Action item => In the entries below, find the line with "Vardhman Hospital (421, 1877)" and the line with "Find General Physician (438, 589)". Reproduce those two lines and every line between them exactly, and nothing more.

Data extract =>
****************

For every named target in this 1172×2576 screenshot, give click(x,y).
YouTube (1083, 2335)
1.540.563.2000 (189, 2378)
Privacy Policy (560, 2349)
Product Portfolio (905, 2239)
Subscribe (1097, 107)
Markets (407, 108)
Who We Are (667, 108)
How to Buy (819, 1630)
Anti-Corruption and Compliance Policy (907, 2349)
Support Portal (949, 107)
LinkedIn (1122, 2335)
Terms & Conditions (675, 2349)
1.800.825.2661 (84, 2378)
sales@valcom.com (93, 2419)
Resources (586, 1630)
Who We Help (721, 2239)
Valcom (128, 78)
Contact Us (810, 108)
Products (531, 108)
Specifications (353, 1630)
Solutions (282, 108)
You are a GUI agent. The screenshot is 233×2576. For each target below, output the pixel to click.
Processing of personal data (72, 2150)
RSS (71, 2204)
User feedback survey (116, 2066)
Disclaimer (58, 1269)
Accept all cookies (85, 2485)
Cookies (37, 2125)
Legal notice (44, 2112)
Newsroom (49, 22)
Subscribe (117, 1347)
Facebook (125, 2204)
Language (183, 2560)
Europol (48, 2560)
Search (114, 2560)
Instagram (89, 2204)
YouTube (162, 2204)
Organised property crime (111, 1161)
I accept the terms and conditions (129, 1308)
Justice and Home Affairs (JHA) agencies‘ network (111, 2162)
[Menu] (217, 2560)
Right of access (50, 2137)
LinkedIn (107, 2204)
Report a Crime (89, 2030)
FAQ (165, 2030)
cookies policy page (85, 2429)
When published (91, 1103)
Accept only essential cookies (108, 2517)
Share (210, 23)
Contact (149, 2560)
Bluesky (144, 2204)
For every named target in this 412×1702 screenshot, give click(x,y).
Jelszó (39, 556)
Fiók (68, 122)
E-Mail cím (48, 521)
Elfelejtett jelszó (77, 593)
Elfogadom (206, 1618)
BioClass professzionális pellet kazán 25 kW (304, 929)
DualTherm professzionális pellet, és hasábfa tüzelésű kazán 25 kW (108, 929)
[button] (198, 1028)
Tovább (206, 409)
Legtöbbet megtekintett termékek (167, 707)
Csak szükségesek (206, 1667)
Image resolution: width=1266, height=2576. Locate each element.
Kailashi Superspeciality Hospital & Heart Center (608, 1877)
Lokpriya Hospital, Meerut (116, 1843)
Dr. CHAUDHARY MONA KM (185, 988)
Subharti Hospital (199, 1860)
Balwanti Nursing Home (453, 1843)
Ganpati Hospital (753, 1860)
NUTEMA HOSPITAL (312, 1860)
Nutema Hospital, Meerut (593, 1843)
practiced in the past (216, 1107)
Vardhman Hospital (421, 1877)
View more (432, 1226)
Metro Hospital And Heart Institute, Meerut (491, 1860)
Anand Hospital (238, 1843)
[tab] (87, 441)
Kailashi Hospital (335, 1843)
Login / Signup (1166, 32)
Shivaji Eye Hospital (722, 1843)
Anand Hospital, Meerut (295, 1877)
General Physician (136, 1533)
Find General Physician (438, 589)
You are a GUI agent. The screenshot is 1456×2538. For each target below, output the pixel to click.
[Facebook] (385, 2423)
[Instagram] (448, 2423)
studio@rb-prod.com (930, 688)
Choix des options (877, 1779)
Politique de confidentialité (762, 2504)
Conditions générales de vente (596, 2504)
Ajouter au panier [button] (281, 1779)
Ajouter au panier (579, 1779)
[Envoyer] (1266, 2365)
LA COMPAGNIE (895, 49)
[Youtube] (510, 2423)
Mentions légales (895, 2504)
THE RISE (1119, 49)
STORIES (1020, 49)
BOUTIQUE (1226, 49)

****************

Written reply =>
Vardhman Hospital (421, 1877)
View more (432, 1226)
Metro Hospital And Heart Institute, Meerut (491, 1860)
Anand Hospital (238, 1843)
[tab] (87, 441)
Kailashi Hospital (335, 1843)
Login / Signup (1166, 32)
Shivaji Eye Hospital (722, 1843)
Anand Hospital, Meerut (295, 1877)
General Physician (136, 1533)
Find General Physician (438, 589)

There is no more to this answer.